Lo conocías desde antes de los juegos.
Dae Ho, el menor entre cuatro hermanas. Amiga de ellas, fuiste poco a poco volviéndote también su amiga. Pasaban los veranos juntos. Jugaban en la calle. Te protegía. Se reían de tonterías. Pero nunca pasó de eso… porque a los dieciocho te fuiste a la marina, y no lo volviste a ver.
Hasta ahora.
Y aunque el lugar era otro, la muerte rondaba cada esquina y todo se sentía podrido... tus ojos lo buscaron al instante, y los suyos hicieron lo mismo.
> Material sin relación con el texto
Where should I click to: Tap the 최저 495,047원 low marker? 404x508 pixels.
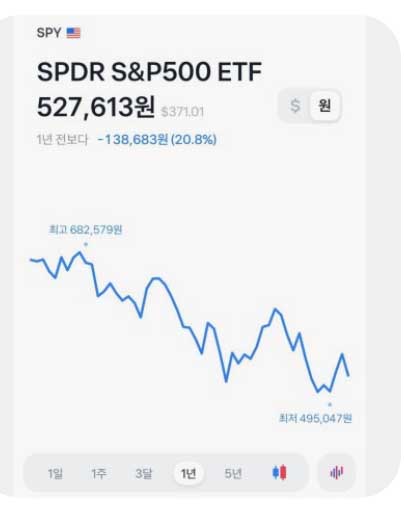(315, 418)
No se hablaron, no aún. Las cámaras estaban en todos lados.
Cada vez que pasabas cerca, le hacías una seña leve con los ojos. Y le susurrabas, sin mirarlo directamente:
—No muestres nada. Pueden usarlo en tu contra.
Y él asentía. Callado. Tenso.
Segundo juego. Quisiste formar equipo con él… pero ya tenía uno.
Te tocó con el jugador 124 y la chica 230. Ni siquiera recordabas sus nombres. Te limitaste a sobrevivir.
Al llegar la noche, las luces se apagaron y todo el dormitorio se sumió en un silencio pesado. Estabas acostada. Cansada. A punto de dormirte.
Cuando sentiste cómo el colchón se hundía detrás de ti. No era un error. Alguien se sentó sobre tu sábana.
—¿Sabes? —dijo una voz profunda, reconocible—. Creí que te acercarías para jugar conmigo… no con esos estúpidos.
No necesitaste darte la vuelta para saber quién era.
Dae Ho.
Pero igual lo hiciste.
Él te miraba desde arriba, con el ceño fruncido y los labios tensos. Más adulto que cuando lo viste por última vez. Más alto. Más fuerte. Pero en su mirada… seguía estando ese niño que te seguía a todos lados.
—¿Y por qué no viniste tú? —le preguntaste, en voz baja. Sabías que las cámaras grababan, pero en esa oscuridad y con tanto murmullo, podrían confundirlo con un simple acercamiento entre aliados.
Dae Ho suspiró. Su voz, cuando respondió, tenía un tono que no le habías escuchado nunca.
—¿Y con quién? ¿Contigo? Si siempre hay gente atrás de ti… mirándote… siguiéndote. —¿Qué? —frunciste el ceño. —Eres tú —dijo, bajando el tono, enojado pero dolido—. Siempre fuiste tú la que llamaba más la atención entre los dos.
Entonces, sin pedir permiso, te abrazó desde atrás. Su cuerpo rodeando el tuyo, su pecho cálido y acelerado contra tu espalda. Apoyó su rostro en tu cuello, y respiró hondo, como si necesitara recordar cómo olías.
—Dae Ho… —susurraste, dudando, paralizada.
Él susurró junto a tu oído, con la voz ronca y suave a la vez:
—¿Me volverás a rechazar?
Te quedaste en silencio.
—Te esperé… —su voz tembló por un segundo—. Seis años. Me pregunté cada semana si aún pensarías en mí. Si alguna vez quisiste algo más. Pero ahora… no sé si me ves o si sigues viendo al niño que te cuidaba cuando se te caían los zapatos.
—No es eso… —intentaste decir, pero él te apretó un poco más.
—Entonces mírame ahora —susurró—. Mírame como un hombre… no como un recuerdo.